Fig 3 — Prevention of growth inhibition by SAM utilization byproducts requires Pfs but not the DHAP shunt. Final culture density after 18 hours of the ATCC 25922 wild-type, Δ*pfs*, and ΔK2 (Δ*mtnK* Δ*mtnA* Δ*ald2*) strains and the K-12 BW25113 wild-type and Δ*pfs* deletion strains grown aerobically with glucose and in the presence of the indicated concentration of either (A) 5′-methylthioadenosine, (B) 5′-deoxyadenosine, or (C) 5-deoxy-d-ribose. Averages and standard deviation error bars are for n = 3 independent replicates. Curves are the nonlinear least squares weighted fit to the Hill equation. (D) ID₅₀ for MTA and 5dAdo in ExPEC ATCC 25922 and commensal K-12 BW25113 strains. ID₅₀ values are from the fit curves in panels A and B to the Hill equation, and the error bars are the parameter 95% confidence interval of the weighted fit. Statistically significant difference, *P < 0.05.

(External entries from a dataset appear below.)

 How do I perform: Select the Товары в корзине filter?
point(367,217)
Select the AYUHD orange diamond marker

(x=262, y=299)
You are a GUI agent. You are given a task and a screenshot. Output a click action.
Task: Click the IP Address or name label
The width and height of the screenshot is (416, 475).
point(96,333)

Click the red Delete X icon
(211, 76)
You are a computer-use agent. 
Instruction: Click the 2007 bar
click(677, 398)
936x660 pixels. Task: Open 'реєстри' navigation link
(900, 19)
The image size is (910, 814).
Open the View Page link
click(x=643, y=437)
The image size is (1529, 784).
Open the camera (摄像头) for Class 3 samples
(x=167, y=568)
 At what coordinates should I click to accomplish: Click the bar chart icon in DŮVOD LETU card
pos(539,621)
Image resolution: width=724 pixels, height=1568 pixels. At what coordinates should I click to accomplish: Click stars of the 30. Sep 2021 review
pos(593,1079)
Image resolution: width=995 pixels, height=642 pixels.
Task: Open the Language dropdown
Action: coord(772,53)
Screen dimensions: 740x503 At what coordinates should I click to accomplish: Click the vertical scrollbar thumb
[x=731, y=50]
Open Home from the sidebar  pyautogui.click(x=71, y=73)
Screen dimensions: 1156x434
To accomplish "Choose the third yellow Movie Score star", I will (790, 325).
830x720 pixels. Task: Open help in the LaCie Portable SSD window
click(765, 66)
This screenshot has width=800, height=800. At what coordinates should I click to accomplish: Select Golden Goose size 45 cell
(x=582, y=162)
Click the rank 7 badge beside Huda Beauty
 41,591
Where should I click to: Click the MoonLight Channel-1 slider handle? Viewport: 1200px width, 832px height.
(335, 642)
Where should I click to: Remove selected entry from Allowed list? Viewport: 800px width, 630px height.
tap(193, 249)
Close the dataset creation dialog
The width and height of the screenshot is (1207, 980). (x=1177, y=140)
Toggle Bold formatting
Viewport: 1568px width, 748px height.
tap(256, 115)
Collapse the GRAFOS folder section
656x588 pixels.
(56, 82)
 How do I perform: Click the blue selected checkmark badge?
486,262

The E. coli DHAP shunt metabolizes SAM utilization byproducts for use as cellular growth substrates

As with E. coli lacking the DHAP shunt, many bacteria cannot utilize MTA and 5dAdo produced by SAM-dependent reactions beyond adenine salvage via the Pfs (MtnN) nucleosidase, resulting in the accumulation of the 5-deoxy-pentoses, MTR and 5dR (Fig. 1) (15, 18, 19, 25). Initially, we assessed the ability of E. coli strain ATCC 25922 to grow using 5dR compared to glucose during aerobic respiration. The strain grew aerobically with 5dR as a sole carbon source (Fig. 4A). When the DHAP shunt was deleted by the inactivation of the mtnK, mtnA, and ald2 gene cluster (strain ΔK2), ATCC 25922 was completely incapable of growth with 5dR (Fig. 4A) but could still grow using glucose (Fig. S6). To verify that DHAP shunt inactivation was responsible for the loss of growth using 5dR, we reintroduced the DHAP shunt gene cluster in trans from a tetracycline-inducible plasmid, which fully restored aerobic growth with 5dR (Fig. 4A; pK2). This establishes that the DHAP shunt enables growth with 5dR as the sole C-source.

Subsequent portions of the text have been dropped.